▶ **WHAT NEEDS TO BE DONE**:
The answer must be every line of the records in which the string "title" appears.

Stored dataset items

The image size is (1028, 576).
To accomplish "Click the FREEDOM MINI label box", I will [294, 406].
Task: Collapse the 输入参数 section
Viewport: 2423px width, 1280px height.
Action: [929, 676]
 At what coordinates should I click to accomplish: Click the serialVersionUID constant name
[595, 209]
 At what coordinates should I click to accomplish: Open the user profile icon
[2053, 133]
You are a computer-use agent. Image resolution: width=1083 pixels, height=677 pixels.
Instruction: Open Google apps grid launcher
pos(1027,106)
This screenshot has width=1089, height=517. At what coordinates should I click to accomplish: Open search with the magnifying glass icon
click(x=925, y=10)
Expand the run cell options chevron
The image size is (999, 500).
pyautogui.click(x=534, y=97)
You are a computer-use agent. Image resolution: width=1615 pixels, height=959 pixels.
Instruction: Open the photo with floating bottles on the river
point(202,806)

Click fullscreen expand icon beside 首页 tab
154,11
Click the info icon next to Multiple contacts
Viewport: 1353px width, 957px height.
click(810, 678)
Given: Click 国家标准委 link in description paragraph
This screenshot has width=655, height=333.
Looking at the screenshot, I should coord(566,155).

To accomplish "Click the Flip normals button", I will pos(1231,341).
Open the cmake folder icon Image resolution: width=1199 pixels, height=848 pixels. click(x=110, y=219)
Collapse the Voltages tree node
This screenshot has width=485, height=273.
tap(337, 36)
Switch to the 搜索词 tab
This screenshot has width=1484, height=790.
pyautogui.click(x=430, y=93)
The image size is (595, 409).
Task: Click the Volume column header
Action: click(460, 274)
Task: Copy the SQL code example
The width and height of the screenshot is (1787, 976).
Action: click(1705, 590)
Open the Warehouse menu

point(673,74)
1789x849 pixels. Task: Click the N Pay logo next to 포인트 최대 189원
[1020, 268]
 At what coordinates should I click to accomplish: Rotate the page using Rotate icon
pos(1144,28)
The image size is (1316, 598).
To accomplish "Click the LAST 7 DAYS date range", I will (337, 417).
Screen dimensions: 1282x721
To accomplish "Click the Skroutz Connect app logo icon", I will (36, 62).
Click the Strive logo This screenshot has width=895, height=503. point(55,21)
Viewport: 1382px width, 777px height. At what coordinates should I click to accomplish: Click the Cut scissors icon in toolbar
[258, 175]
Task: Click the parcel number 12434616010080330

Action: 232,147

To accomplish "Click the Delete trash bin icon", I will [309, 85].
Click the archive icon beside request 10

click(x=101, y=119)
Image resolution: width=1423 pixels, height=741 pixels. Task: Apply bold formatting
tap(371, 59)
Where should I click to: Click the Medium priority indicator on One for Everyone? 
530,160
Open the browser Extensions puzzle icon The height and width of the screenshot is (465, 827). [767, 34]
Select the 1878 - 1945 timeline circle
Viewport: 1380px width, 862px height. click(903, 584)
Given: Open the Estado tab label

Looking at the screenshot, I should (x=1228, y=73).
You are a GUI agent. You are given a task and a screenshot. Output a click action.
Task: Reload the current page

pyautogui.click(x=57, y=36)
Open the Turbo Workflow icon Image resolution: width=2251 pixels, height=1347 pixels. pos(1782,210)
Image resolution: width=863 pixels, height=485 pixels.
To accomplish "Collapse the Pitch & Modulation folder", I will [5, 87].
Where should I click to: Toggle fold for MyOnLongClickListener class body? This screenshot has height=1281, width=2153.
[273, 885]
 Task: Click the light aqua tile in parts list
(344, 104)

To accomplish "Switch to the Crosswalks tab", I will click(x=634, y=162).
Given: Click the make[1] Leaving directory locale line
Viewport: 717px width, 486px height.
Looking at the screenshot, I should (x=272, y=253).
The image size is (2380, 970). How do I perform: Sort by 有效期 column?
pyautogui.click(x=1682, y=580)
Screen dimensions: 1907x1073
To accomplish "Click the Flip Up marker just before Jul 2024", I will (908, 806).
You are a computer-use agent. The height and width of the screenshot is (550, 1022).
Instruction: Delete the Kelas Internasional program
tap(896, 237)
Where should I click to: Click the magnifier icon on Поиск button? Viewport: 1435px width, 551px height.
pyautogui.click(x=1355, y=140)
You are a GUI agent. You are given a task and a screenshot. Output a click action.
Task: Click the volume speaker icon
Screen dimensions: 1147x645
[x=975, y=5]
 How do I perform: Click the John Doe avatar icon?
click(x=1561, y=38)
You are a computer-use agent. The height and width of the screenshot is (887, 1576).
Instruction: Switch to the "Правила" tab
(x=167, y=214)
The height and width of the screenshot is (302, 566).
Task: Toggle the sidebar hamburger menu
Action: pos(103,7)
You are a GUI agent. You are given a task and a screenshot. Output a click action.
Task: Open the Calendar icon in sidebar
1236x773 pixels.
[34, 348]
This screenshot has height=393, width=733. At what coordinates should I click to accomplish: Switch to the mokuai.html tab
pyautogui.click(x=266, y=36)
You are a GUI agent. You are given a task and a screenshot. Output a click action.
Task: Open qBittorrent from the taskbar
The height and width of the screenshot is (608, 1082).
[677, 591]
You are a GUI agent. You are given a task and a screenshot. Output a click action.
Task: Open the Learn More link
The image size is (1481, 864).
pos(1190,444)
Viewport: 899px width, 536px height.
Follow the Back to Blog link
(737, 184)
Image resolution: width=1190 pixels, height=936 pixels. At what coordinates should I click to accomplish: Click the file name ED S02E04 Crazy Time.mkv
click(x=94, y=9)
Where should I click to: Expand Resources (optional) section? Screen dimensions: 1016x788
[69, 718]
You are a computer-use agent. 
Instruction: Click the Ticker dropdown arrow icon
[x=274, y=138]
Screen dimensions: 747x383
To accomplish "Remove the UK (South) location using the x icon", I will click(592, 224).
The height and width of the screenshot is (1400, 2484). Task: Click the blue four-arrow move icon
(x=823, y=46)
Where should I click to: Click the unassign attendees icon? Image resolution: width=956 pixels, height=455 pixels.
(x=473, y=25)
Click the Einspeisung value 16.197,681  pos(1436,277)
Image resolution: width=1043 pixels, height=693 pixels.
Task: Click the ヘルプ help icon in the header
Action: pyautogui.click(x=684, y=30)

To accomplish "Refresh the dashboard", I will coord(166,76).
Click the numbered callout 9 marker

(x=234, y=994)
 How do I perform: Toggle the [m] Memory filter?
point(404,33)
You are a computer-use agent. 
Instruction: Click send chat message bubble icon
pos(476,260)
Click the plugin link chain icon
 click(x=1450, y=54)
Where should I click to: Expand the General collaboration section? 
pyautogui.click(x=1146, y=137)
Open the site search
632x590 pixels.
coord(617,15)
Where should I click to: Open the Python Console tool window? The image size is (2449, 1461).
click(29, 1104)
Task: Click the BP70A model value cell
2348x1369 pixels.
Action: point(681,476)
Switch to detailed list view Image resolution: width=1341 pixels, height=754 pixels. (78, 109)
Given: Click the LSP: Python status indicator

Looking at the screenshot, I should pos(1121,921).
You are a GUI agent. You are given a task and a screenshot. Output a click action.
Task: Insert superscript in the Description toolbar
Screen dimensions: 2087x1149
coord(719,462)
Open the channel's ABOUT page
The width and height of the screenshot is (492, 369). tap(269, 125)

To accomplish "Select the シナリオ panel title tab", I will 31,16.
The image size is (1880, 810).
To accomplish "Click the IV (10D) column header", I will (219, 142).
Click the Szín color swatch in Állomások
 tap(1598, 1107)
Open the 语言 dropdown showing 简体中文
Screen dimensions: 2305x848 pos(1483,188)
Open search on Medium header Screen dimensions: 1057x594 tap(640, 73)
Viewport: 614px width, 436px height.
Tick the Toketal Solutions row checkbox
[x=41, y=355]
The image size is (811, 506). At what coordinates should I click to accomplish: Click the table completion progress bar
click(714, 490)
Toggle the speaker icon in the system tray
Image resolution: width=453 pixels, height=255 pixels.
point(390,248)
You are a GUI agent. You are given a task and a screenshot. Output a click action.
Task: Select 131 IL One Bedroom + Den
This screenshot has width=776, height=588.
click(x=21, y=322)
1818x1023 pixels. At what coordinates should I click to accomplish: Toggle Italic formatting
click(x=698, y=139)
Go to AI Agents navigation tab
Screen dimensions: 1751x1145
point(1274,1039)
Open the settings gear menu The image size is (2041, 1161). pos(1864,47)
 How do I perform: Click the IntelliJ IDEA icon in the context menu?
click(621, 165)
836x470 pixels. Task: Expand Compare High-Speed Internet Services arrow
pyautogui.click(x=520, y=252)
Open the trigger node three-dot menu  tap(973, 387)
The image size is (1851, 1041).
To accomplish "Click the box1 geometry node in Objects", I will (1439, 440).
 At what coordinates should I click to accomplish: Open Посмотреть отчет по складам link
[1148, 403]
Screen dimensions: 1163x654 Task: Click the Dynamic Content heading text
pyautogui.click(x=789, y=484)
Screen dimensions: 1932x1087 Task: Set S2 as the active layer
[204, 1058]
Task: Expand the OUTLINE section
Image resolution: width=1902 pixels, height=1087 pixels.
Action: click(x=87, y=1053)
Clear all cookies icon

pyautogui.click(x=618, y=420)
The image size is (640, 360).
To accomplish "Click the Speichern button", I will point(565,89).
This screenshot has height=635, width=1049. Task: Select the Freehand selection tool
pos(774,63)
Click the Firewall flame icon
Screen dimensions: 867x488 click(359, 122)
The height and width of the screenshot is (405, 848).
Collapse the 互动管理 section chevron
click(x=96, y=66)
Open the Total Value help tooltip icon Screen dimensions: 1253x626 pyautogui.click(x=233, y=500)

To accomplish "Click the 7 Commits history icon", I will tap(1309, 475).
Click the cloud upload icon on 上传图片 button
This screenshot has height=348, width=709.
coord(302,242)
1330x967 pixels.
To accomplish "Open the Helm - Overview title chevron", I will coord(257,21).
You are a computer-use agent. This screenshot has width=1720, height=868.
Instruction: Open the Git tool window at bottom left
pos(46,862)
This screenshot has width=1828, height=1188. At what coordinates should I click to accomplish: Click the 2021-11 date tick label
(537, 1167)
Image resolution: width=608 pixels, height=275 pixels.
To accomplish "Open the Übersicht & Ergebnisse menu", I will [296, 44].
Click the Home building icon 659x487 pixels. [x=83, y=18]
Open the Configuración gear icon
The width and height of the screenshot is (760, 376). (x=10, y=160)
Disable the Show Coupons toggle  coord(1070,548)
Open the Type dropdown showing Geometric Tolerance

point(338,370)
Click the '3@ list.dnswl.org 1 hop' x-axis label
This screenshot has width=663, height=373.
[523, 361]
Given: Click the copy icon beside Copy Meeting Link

▶ **TASK RESPONSE**:
To accomplish "Select the シナリオ panel title tab", I will 31,16.
To accomplish "Open the Helm - Overview title chevron", I will coord(257,21).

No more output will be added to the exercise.